Bitcoin's (BTC-USD) ascent to record highs came to a halt on Sunday as the cryptocurrency's price fell more than 6% to $56,306 (£40,596). It made several attempts to soar past the all-time high price, peaking at $59,400 on Saturday.
It comes after, the cryptocurrency climbed more than 5% last week to a high of $60,322.60, according to Coindesk, continuing a stellar rally this year. The move passed the previous all-time record of around $58,330 set on 21 February.
So far, Bitcoin has surged more than 65% last month alone, and over 100% this year.
In late February, it saw a retreat to as low as $43,000 amid uncertainty in the traditional markets over stimulus expectations and their positive effects on US bond yields.
Analysts have said that they expect "higher volatility in the stock market" in the coming weeks after US president Joe Biden signed a long-awaited $1.9trn COVID relief package, which gives individual American's their third stimulus checks worth $1,400. This is expected to bolstered optimism in financial markets.
The market value of all bitcoin in circulation hit $1tn for the first time last month, data website CoinMarketCap revealed.
Tesla invested $1.5bn in bitcoin, in February, and said it may even start accepting it as payment for its products.
In December, it soared past Visa (V) making it the world’s largest financial service.
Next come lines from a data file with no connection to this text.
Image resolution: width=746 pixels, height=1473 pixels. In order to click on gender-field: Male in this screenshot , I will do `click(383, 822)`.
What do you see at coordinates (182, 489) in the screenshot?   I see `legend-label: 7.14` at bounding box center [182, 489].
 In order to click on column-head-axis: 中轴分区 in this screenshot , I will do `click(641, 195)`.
Bitcoin started 2020 at about $7,000 per coin. Despite its rise in the last year, the cryptocurrency remains extremely volatile and experts continue to remain sceptical about using it as an investment.
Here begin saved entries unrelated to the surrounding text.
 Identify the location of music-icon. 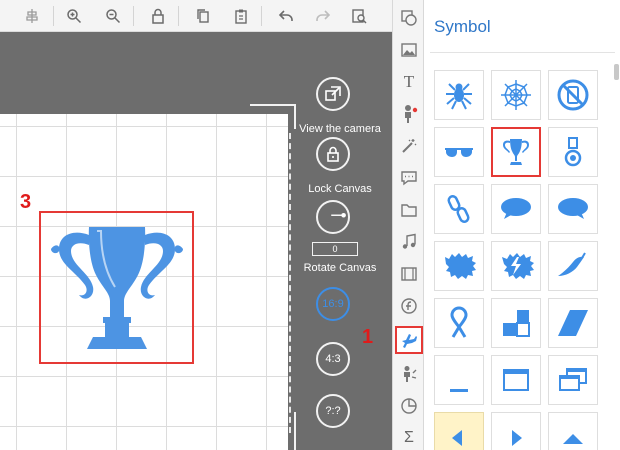
(409, 242).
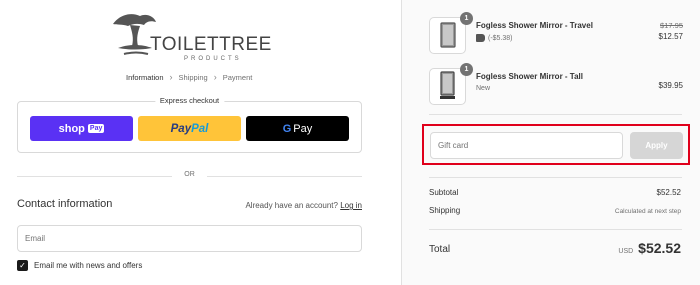 Image resolution: width=700 pixels, height=285 pixels. I want to click on brand-subtitle: PRODUCTS, so click(213, 59).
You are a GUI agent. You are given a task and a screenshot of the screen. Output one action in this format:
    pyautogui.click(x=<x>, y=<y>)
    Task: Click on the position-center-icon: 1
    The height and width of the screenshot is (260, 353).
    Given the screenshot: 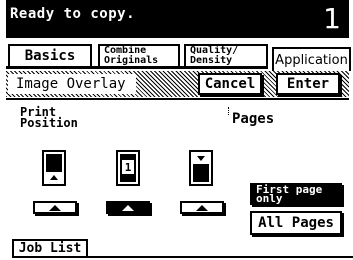 What is the action you would take?
    pyautogui.click(x=128, y=168)
    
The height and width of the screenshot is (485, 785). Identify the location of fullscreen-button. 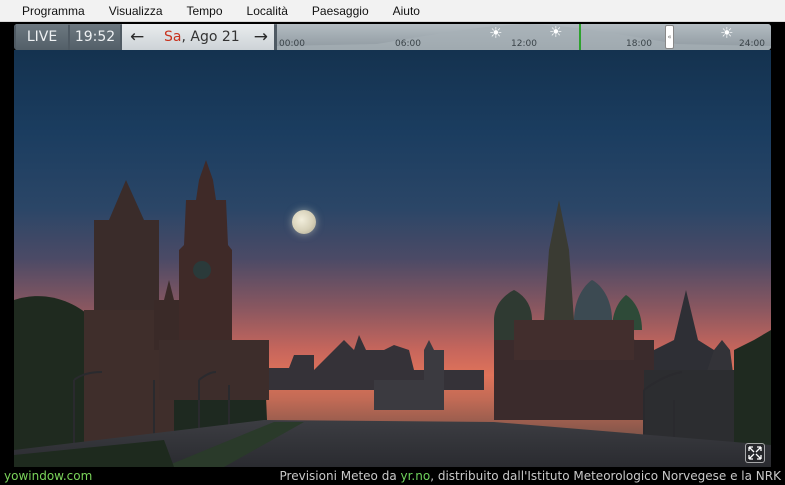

According to industry data, about 13% of all bitcoin in the world, some $80bn out of $600bn, belongs to just over 100 individual accounts, the Telegraph reported. The top 40% of all bitcoin, roughly $240bn, is held by just under 2,500 known accounts out of roughly 100 million overall.
Bitcoin started 2020 at around $7,000 per coin. Despite its rise in the last year, the cryptocurrency remains extremely volatile and experts continue to remain sceptical about using it as an investment.
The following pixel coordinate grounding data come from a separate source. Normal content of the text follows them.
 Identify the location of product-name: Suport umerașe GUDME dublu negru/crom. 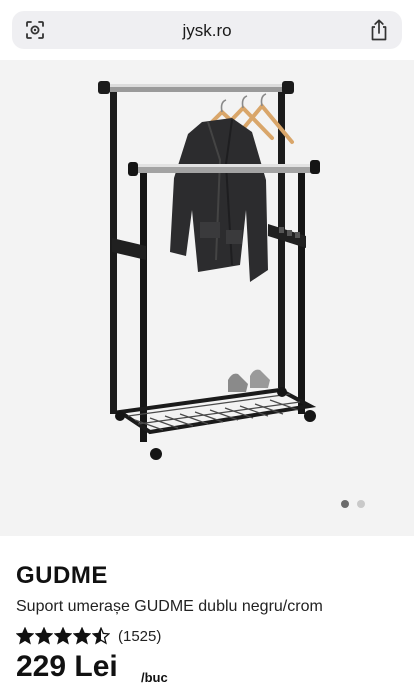
(170, 606).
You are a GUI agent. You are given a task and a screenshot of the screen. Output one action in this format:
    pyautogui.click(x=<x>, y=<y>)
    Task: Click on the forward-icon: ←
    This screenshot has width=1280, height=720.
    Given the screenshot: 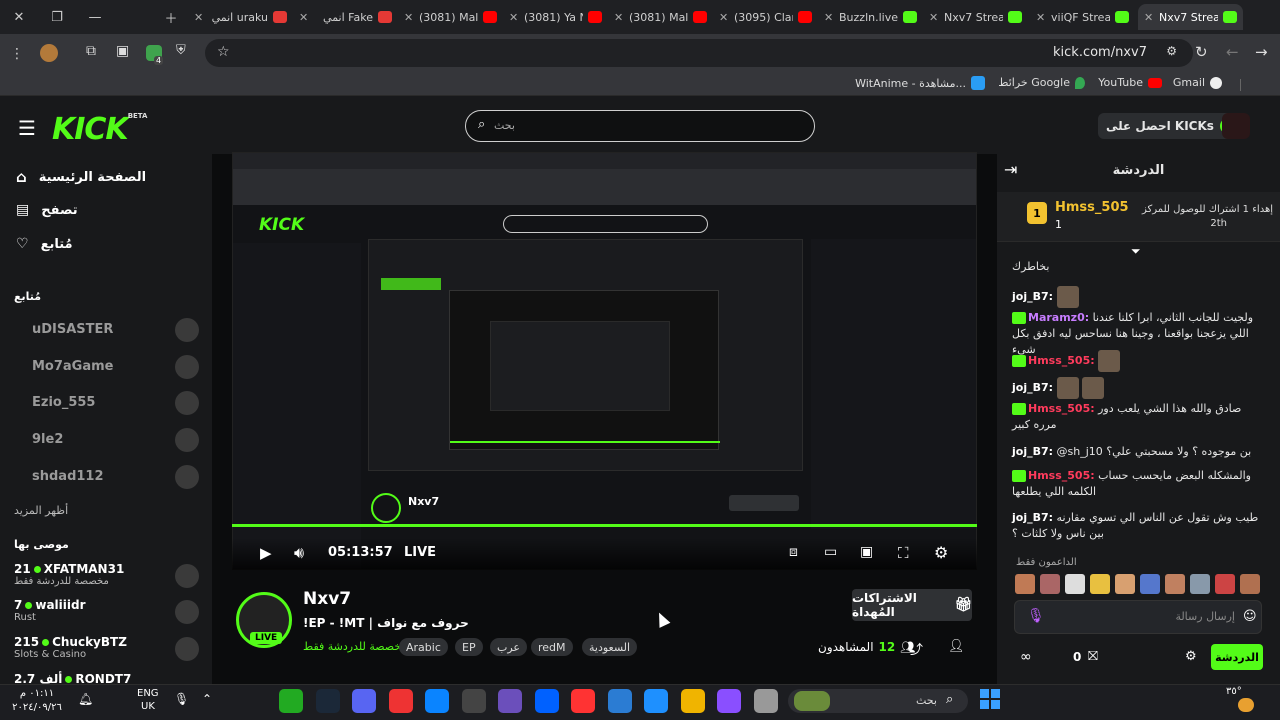 What is the action you would take?
    pyautogui.click(x=1232, y=52)
    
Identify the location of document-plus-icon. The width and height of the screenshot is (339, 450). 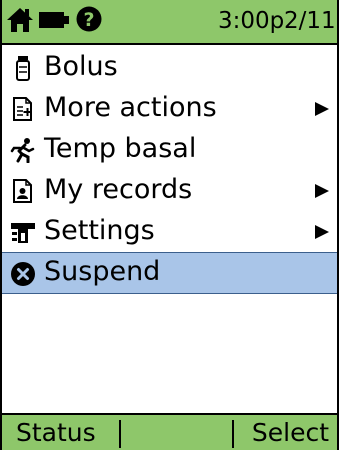
(22, 109).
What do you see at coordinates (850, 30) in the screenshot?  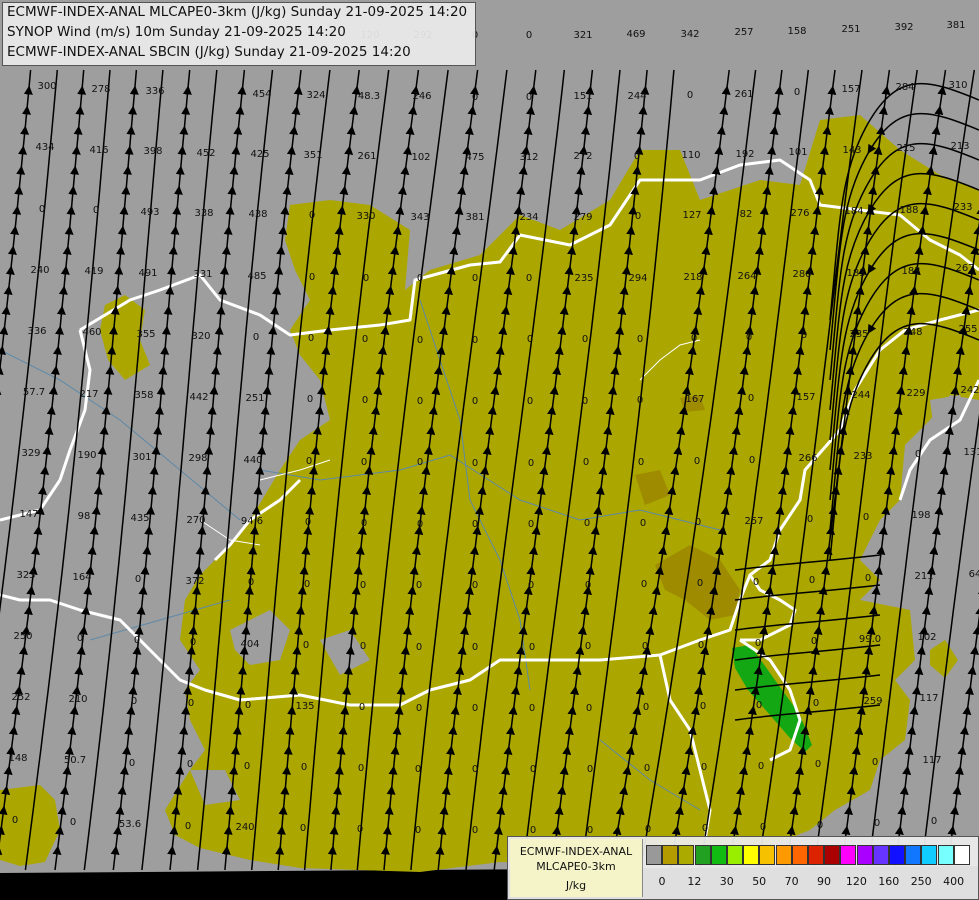 I see `sbcin-value: 251` at bounding box center [850, 30].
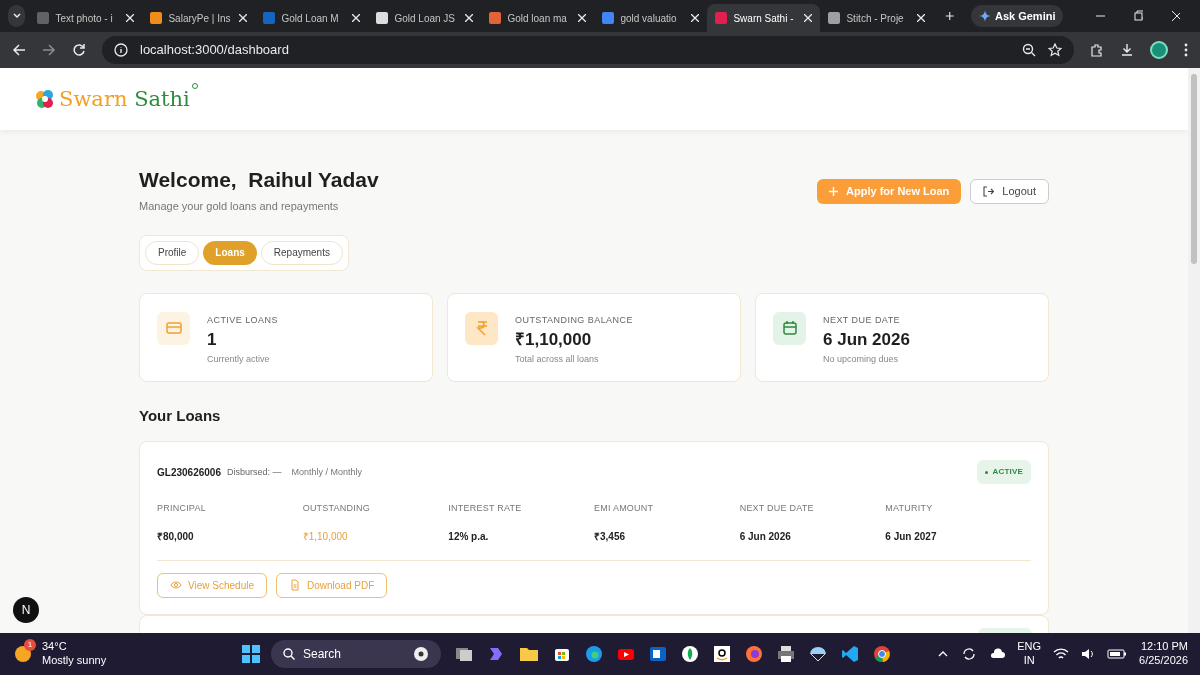 This screenshot has height=675, width=1200. Describe the element at coordinates (182, 509) in the screenshot. I see `field-label: PRINCIPAL` at that location.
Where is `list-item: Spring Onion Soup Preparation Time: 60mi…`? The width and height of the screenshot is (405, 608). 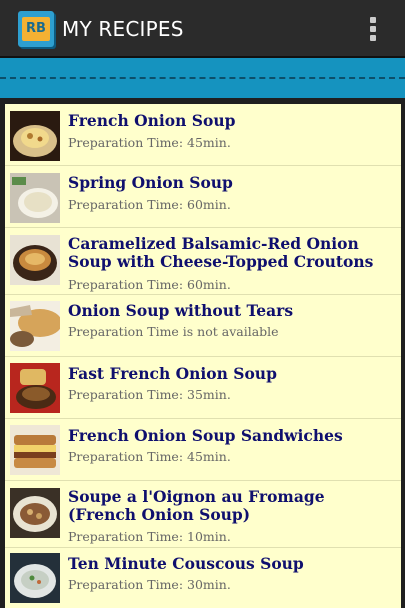
list-item: Spring Onion Soup Preparation Time: 60mi… is located at coordinates (203, 197).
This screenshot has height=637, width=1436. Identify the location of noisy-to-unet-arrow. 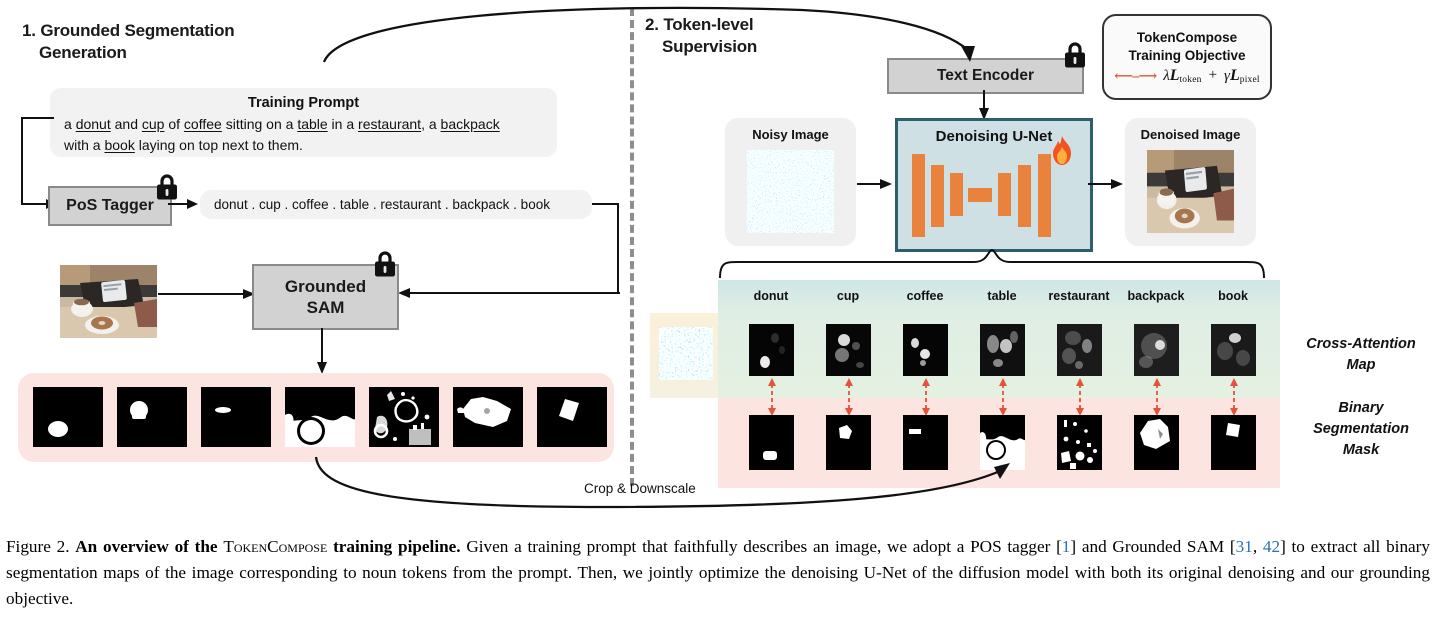
(874, 184).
However, a survey published last month showed almost two-thirds of UK investors intend to buy bitcoin in 2021.
According to a Trading Platforms report, the number of Bitcoin ATMs around the world increased by 70% in the last six months, hitting 16,500 in March. A bitcoin ATM is a kiosk that allows a person to purchase bitcoin by using cash or debit card. Some offer both the purchase of bitcoin as well as the sale of bitcoin for cash.